(Guest speaker for an all-night Cancer Society walking relay. Delivered by flashlight. Three to four hundred people in attendance, lighting luminaria candles in memory of their friends.)
Thank you. I am honored to be here in Pecos.
On January 1st, I began my walk to Washington D.C. from Los Angeles, some 1,200 miles ago, and all of those miles have been walked in a place that is best described as the land west of the Pecos. On Sunday, I will wade across the Pecos and enter the other half of creation. But tonight I am here at the center of the world and am so proud to meet all of you who live here.
I thank you for having me here on such a beautiful evening. Life is a beautiful experience, and here we all are together, alive at this moment, breathing the same cool air. The issue that brings us here tonight is a terrible disease, of course, and we fight it because we naturally rise to the fight against any evils that threaten us and those we love.
Deep inside we can be joyful to remember that nobody really dies in this great drama of the soul we live in eternally. Some of us move on faster than others, and we so deeply miss those who have left this stage before us. Tonight we see that there is something we can do with that loneliness and pain.
When my husband died several years ago, and when my best friend, Elizabeth, died last year, I looked at my life and my lifelong beliefs and said to myself, what shall I do now? What can I do to honor the memory of the people I have loved? How can I turn my pain into something beautiful in the world? Something beautiful? Let me tell you that great Art and great Writing often are the transformation to beauty of suffering. Life is full of suffering, and what we must do when we have more of it than we can bear is to trick it into beauty through a medium of exchange such as art, or handiwork, or a written story or poem, or good parenting, or good friendship, or the creation of good work in the community, or the pursuit of some unfinished work we may find unfinished among our lifelong interests and concerns, some of which we put away in the attic for too long. What work can I do that may be done now as a memorial to those I miss? What can I do to amaze them and fill their angel eyes with tears and laughter as they watch me lovingly from the other side?
And so, if you are here because you are remembering someone lost, you are turning that loss into the Art of this special evening we share together. And if you are here to pursue your own battle with a dangerous disease, or to give emotional support to someone you love who is doing that or who has lost someone, then you are a part of that creative transformation of pain to beauty. What is more beautiful than people warmly sharing an evening together in the glow of candles? What is more healing, more healthful?

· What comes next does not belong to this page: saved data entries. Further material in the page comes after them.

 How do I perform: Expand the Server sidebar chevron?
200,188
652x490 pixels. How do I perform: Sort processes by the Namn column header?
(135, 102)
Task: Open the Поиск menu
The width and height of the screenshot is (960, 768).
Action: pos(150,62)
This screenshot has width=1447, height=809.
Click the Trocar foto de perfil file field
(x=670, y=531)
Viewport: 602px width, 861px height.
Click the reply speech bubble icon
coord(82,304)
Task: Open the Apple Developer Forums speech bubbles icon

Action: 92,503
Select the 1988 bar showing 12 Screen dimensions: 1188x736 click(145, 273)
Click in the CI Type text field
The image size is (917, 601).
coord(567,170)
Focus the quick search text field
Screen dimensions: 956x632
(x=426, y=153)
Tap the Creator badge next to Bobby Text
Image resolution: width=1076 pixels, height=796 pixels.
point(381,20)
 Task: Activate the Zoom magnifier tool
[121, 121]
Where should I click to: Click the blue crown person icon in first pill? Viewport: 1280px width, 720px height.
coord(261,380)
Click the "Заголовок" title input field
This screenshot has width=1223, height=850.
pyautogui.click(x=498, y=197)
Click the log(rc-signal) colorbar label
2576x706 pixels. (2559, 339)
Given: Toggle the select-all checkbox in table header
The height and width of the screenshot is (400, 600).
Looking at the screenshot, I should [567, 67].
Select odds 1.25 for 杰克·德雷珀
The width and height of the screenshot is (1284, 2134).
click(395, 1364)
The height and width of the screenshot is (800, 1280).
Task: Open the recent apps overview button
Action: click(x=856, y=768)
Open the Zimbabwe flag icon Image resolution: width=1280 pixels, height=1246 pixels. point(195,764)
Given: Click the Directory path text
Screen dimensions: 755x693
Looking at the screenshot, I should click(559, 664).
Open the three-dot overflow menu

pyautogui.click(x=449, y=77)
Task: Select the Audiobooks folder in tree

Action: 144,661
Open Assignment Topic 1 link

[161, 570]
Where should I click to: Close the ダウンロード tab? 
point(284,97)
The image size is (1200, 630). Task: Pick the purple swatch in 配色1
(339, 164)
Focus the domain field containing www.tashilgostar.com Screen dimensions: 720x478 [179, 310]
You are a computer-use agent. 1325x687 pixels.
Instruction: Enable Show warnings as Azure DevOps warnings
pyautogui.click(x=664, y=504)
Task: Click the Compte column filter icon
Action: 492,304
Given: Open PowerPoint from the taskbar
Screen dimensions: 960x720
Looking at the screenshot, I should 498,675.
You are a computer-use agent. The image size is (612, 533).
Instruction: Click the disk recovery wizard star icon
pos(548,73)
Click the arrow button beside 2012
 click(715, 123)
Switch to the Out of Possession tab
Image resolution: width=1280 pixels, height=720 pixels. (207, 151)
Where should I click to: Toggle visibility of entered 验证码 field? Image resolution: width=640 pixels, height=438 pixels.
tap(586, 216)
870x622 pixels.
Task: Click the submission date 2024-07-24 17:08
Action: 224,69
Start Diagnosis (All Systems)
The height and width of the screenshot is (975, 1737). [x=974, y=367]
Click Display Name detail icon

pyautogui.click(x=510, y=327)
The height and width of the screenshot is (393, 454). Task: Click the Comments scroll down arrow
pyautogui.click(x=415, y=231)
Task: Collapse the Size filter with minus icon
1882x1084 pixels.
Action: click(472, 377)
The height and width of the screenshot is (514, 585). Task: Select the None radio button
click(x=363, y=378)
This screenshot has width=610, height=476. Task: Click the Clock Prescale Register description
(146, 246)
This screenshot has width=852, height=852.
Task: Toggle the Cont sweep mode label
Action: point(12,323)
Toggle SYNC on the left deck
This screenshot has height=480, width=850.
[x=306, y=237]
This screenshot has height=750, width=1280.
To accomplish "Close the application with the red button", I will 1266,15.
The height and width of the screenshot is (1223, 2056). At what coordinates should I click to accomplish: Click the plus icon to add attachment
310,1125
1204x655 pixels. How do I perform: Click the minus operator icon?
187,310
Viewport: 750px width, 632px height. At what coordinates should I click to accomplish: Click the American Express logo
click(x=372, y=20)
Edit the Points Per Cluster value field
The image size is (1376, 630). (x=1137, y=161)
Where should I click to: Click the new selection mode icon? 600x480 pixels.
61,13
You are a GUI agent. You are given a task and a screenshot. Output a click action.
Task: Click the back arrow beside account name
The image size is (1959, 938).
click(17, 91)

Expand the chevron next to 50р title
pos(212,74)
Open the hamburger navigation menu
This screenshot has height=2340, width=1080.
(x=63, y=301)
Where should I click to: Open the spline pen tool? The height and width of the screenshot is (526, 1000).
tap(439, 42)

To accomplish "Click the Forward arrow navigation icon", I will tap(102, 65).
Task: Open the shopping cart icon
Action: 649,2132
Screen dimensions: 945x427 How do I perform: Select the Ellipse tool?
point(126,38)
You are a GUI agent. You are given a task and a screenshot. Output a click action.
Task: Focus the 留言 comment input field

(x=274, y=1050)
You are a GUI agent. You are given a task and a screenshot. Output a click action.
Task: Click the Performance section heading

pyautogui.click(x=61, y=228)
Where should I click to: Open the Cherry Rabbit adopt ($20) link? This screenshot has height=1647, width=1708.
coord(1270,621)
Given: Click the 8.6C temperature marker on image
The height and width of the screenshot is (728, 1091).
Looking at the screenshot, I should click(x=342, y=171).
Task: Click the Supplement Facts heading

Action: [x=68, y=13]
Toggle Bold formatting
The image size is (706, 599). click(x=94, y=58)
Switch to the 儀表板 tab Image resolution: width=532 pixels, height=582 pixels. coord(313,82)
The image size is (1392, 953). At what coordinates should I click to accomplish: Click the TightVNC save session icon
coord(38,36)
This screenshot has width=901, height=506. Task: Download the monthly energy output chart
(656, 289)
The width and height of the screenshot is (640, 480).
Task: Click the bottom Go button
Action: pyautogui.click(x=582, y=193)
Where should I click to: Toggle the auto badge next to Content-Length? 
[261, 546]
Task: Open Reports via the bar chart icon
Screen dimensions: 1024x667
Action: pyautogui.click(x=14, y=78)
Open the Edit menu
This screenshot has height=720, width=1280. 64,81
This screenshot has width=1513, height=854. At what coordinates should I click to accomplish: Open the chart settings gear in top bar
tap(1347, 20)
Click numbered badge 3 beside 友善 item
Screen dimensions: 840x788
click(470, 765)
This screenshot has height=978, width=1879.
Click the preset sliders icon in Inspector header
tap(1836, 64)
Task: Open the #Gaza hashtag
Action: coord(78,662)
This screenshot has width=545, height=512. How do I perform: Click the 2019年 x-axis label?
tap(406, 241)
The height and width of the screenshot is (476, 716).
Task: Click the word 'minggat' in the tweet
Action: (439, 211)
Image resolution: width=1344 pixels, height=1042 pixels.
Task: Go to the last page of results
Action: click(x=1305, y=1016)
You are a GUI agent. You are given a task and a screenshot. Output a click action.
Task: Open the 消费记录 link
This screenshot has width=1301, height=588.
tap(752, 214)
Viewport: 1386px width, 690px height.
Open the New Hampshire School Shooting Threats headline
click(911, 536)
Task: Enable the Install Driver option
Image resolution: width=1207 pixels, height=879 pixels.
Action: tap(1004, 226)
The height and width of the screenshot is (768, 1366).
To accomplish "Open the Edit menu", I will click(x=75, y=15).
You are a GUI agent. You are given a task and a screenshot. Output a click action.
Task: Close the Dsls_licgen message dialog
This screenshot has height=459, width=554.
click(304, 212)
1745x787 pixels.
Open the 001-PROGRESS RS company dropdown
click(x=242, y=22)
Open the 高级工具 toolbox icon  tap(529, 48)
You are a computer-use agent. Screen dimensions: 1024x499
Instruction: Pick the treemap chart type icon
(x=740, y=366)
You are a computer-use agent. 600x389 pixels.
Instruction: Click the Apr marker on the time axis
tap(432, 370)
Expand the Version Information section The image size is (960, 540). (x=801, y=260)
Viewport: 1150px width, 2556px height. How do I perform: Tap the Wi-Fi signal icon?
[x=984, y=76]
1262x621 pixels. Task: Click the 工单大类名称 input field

The issue that I decided to do something about as a memorial to the people I loved and still love is political reform of our elections. It is, of course, a fool's errand. It is just an old woman walking across the land, wearing Elizabeth's gardening hat until it fell to tatters, talking to whomever will listen about the kind of political reforms most people don't believe can really happen. But there are two things I would like you to understand about impossible missions. One is the fact that, sometimes, all you can do is put your body in front of a problem and stand there as a witness to it. That is part of healing because it is not denial of the problem, and our individual conscious mind is part of the larger conscious mind of society. What you think and how you think does affect the world, and your actions do matter.
Never be discouraged from being an activist because people tell you that you'll not succeed. You have already succeeded if you're out there representing truth or justice or compassion or fairness or love. You already have your victory because you have changed the world; you have changed the status quo by you; you have changed the chemistry of things and changes will spread from you, will be easier to happen again in others because of you, because, believe it or not, you are the center of the world.
There is a second thing you need to know about impossible causes and it is this: there are no impossible causes on this earth if they are good causes. We can do anything together, and we really do remarkable things. We will cure cancer most certainly because people like you walk through the night to make it so. We have nearly eradicated polio woldwide, we have actually cured smallpox, we are curing many of the diseases --the cures for which were thought impossible dreams a short time ago.
My dream of political reform will come true. I may live to see it from this side of life, or I will smile to see it from the other side. But it will happen. It will happen because people love this country so, and this democracy so, and because they have given their sons and daughters and the best years of their own lives to defend it. They will not let it be destroyed before their eyes by these obscene floods of special-interest money that come into our elections from big business. I know we will end that outrage and we will be able to run our communities and our nation to look after the interests of the common people, for that is what a democracy is all about.
I walk this road for my late dear friend Elizabeth, and for my dear, dear, late husband Jim, so that they will be surprised and proud of me and we will have something new to talk about when next we meet. And I do it for myself, and for the thousands of people I have met along my path who love this country and who are deeply worried about it. I do it for you as your political granny, if you will have me be that.
I wish all of you good health. I wish all of you the courage to live out your emotions and your beliefs in your daily lives, as you are doing tonight. I admire you all tremendously, and I will always remember this evening at the great center of our beautiful world.